● PROBLEM:
Copy exactly, no pictures: every line from the one that contains "Click the leading digit 2 of ask price" through the end of the entries below.

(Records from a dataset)

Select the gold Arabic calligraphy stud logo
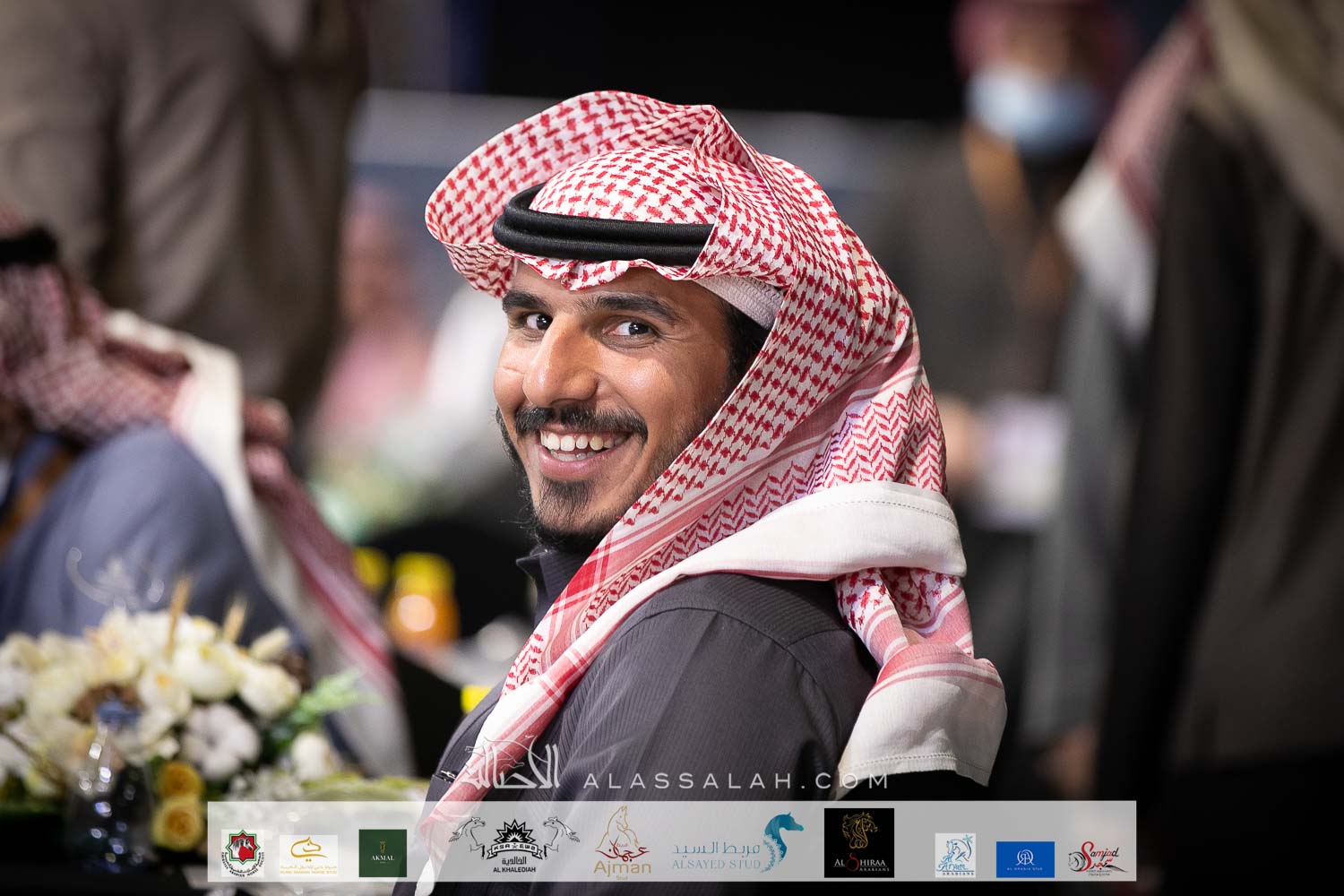The image size is (1344, 896). point(308,855)
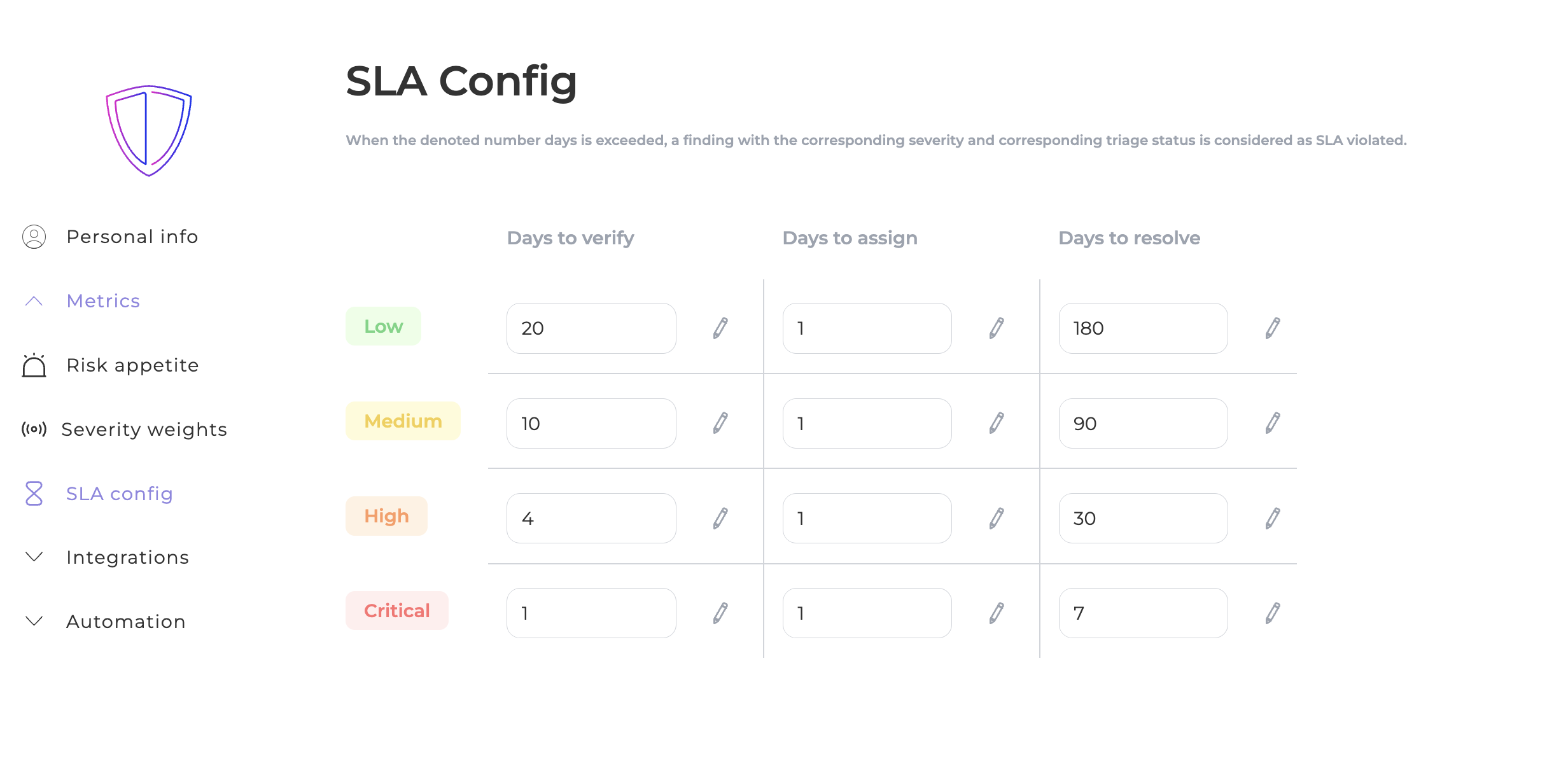The image size is (1568, 775).
Task: Edit Medium days to assign with pencil icon
Action: pyautogui.click(x=997, y=423)
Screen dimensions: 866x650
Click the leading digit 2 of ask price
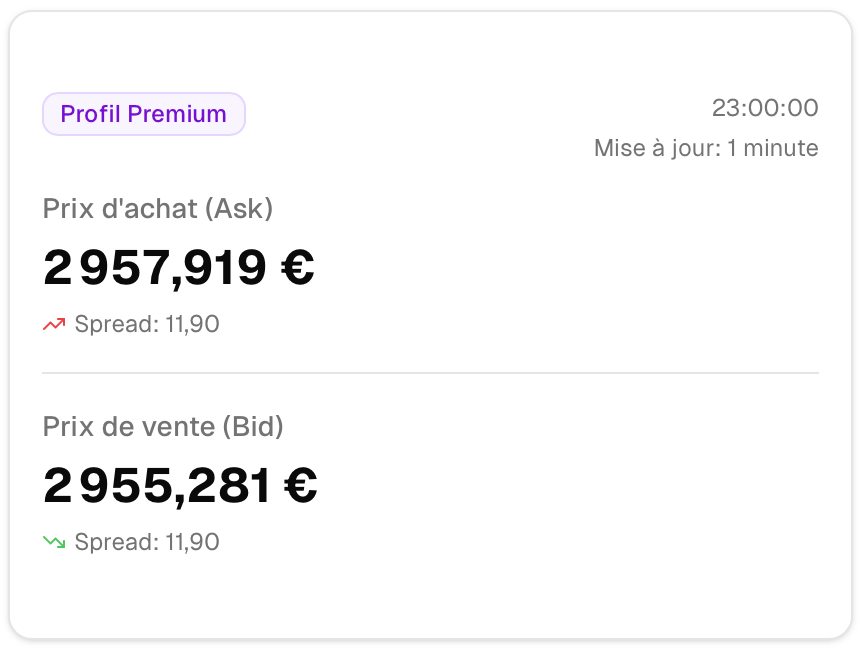coord(57,267)
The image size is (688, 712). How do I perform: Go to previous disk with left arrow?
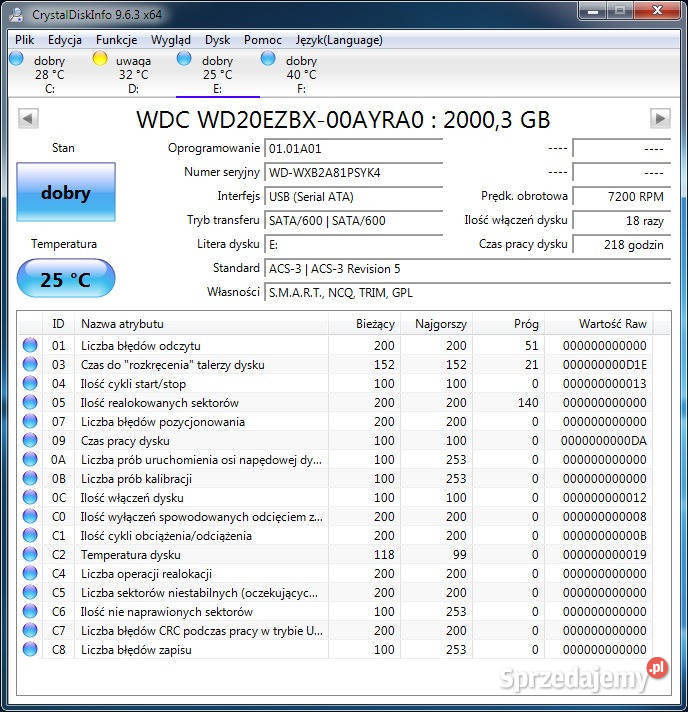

● REPLY:
Click the leading digit 2 of ask price
coord(57,267)
The image size is (688, 712). How do I perform: Go to previous disk with left arrow?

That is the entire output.